▶ [Instructions to follow] Copy each line in the data below that contains the word "computer".

Collected data entries
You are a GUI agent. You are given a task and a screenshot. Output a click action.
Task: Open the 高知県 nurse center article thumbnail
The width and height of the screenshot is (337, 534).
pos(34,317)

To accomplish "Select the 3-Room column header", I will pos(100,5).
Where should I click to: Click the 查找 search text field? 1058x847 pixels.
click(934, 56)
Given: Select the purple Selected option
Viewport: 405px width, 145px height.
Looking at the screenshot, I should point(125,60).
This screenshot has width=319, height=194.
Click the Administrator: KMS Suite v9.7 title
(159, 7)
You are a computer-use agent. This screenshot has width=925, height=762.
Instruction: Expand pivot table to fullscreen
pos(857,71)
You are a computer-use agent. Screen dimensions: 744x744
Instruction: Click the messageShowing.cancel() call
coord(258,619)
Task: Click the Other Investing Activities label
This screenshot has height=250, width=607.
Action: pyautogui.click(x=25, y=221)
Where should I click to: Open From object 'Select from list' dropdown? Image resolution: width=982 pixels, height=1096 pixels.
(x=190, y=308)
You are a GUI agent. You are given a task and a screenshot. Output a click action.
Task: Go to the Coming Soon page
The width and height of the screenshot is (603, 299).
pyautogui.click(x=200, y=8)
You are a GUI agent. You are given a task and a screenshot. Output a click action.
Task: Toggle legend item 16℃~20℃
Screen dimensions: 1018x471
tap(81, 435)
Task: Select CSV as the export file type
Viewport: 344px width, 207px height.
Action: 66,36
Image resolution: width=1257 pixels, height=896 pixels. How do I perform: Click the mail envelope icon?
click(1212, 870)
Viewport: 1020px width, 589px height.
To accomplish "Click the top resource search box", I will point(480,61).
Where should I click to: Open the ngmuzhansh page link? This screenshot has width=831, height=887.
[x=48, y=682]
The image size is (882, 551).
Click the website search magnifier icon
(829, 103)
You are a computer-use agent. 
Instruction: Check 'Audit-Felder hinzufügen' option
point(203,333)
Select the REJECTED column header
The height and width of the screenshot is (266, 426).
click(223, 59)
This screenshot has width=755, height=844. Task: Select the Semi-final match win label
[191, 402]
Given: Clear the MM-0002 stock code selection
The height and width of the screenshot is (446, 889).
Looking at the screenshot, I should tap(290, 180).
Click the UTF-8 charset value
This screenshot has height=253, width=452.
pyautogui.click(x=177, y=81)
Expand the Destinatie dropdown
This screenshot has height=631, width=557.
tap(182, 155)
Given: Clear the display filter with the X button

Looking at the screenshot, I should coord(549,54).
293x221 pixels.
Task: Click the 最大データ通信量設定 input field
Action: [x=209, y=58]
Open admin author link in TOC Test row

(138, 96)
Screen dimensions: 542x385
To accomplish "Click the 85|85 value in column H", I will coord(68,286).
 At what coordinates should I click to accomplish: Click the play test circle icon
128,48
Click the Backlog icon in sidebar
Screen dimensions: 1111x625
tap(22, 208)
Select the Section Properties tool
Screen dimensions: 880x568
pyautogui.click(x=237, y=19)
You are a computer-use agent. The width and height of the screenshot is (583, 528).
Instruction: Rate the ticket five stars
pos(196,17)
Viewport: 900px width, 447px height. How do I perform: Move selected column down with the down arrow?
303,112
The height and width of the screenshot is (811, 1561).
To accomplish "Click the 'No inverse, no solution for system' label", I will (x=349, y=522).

▶ [Output of the task]
You are a computer-use agent. This screenshot has width=925, height=762.
You are a computer-use agent. Screen dimensions: 744x744
You are a computer-use agent. 
You are a computer-use agent. The width and height of the screenshot is (583, 528).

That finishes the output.